Par acte de commissaire de justice en date du 20 octobre 2023, la SA d'HLM ANTIN RESIDENCES a fait signifier à Monsieur [S] [X] et Madame [I] [X] un commandement de payer visant la clause résolutoire pour un montant de 2704,95 euros en principal, au titre des loyers impayés au 17 octobre 2023.
La Caisse d'allocations familiales a été saisie par courrier électronique.
Par acte de commissaire de justice en date du 22 janvier 2024, la SA d'HLM ANTIN RESIDENCES a fait assigner Monsieur [S] [X] et Madame [I] [X] aux fins de : "Condamner solidairement Monsieur [S] [X] et Madame [I] [X] au paiement de la somme de 3701,61 euros au titre de la dette locative arrêtée au 03 janvier 2024, "les condamner solidairement au paiement des loyers et accessoires échus entre la date de signification de l'assignation et le prononcé de la décision à intervenir, "constater l'acquisition de la clause résolutoire, "ordonner à Monsieur [S] [X] et Madame [I] [X] de quitter les lieux dès la signification du commandement de quitter les lieux, sous peine d'être contraint par l'expulsion ainsi que de tout occupant de leur chef, avec l'assistance de la force publique si besoin est, "les condamner solidairement au paiement d'une indemnité d'occupation mensuelle égale au montant du loyer mensuel et des charges locatives, à compter de la date de résiliation jusqu'à libération effective des lieux, "les condamner solidairement à lui payer la somme de 350 euros à titre de dommages et intérêts, "les condamner solidairement au paiement de la somme de 350 euros en application de l'article 700 du code de procédure civile et aux dépens, "ordonner l'exécution provisoire du jugement.
L'assignation a été dénoncée à la préfecture de la Seine-Saint-Denis par voie dématérialisée le 23 janvier 2024.
À l'audience du 2 mai 2024, la SA d'HLM ANTIN RESIDENCES, représentée, maintient ses demandes et actualise sa créance à la somme de 1951,46 euros arrêtée au 22 avril 2024, loyer du mois de mars inclus. Elle s'en rapporte à la décision du tribunal quant à la demande de délais de paiement.

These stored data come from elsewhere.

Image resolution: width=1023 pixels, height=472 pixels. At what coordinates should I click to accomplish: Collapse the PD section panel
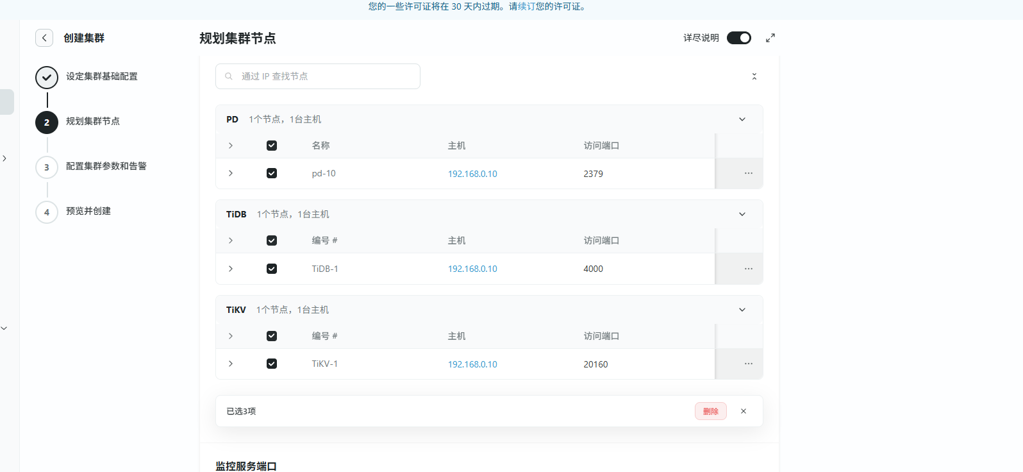(x=742, y=119)
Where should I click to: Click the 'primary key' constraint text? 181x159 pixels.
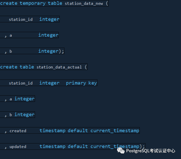point(81,83)
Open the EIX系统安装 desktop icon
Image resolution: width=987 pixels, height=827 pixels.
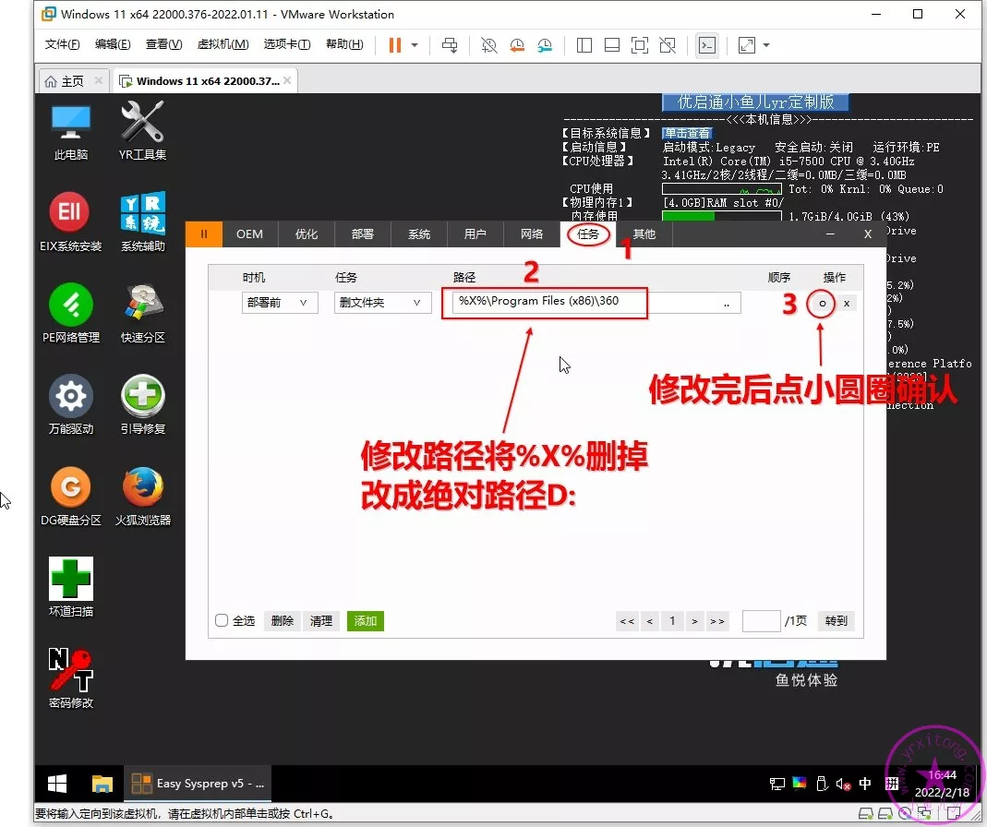[70, 215]
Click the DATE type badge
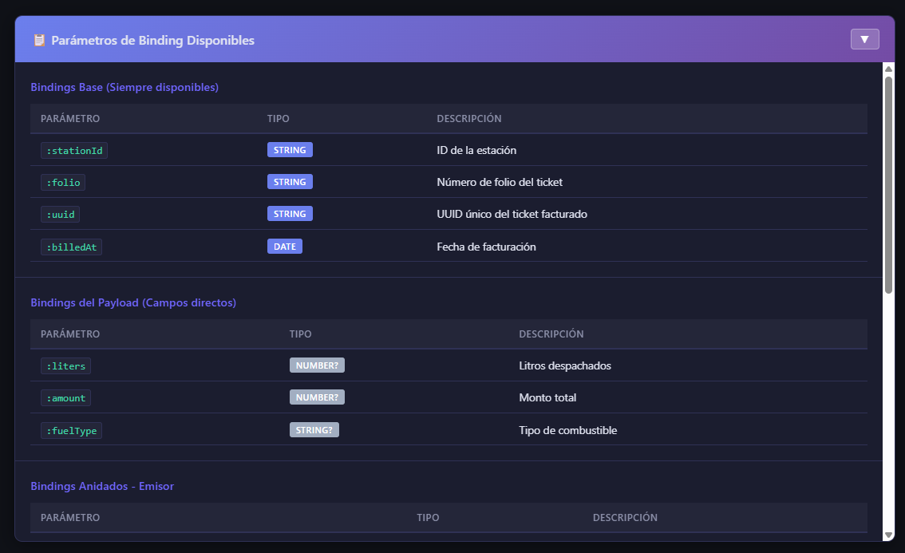 pyautogui.click(x=285, y=247)
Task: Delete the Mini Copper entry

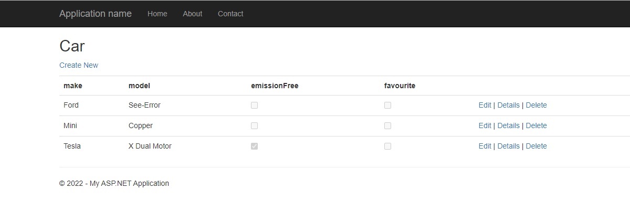Action: [x=536, y=125]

La SA d'HLM ANTIN RESIDENCES soutient que Monsieur [S] [X] et Madame [I] [X] n'ont pas réglé les sommes réclamées dans le délai prévu après la délivrance du commandement de payer du 20 octobre 2023, si bien que la clause résolutoire est acquise, en application de l'article 24 de la loi du 6 juillet 1989. Elle ajoute que la créance de loyer est certaine, liquide et exigible, ce qui justifie la condamnation des locataires à régler l'arriéré de loyers en application de l'article 7 de la loi du 6 juillet 1989.
À l'audience, Monsieur [S] [X] reconnait être redevables des loyers et charges. Ils demandent le bénéfice de délais de paiement à hauteur de 100 euros par mois et la suspension des effets de la clause résolutoire. Il indique que ses ressources s'élèvent à 1300 euros pour le salaire de Madame [X] et 752 euros d'allocations familiales et que le couple a trois enfants à charge. Il évoque un conflit avec son employeur. Il indique qu'ils ont repris les paiements réguliers des loyers et charges.
Madame [I] [X], régulièrement assignée, à domicile, ne comparait pas et n'est pas représentée.
Un diagnostic social et financier a été reçu au greffe avant l'audience et il a été donné lecture de ses conclusions à l'audience.
L'affaire a été mise en délibéré au 27 juin 2024.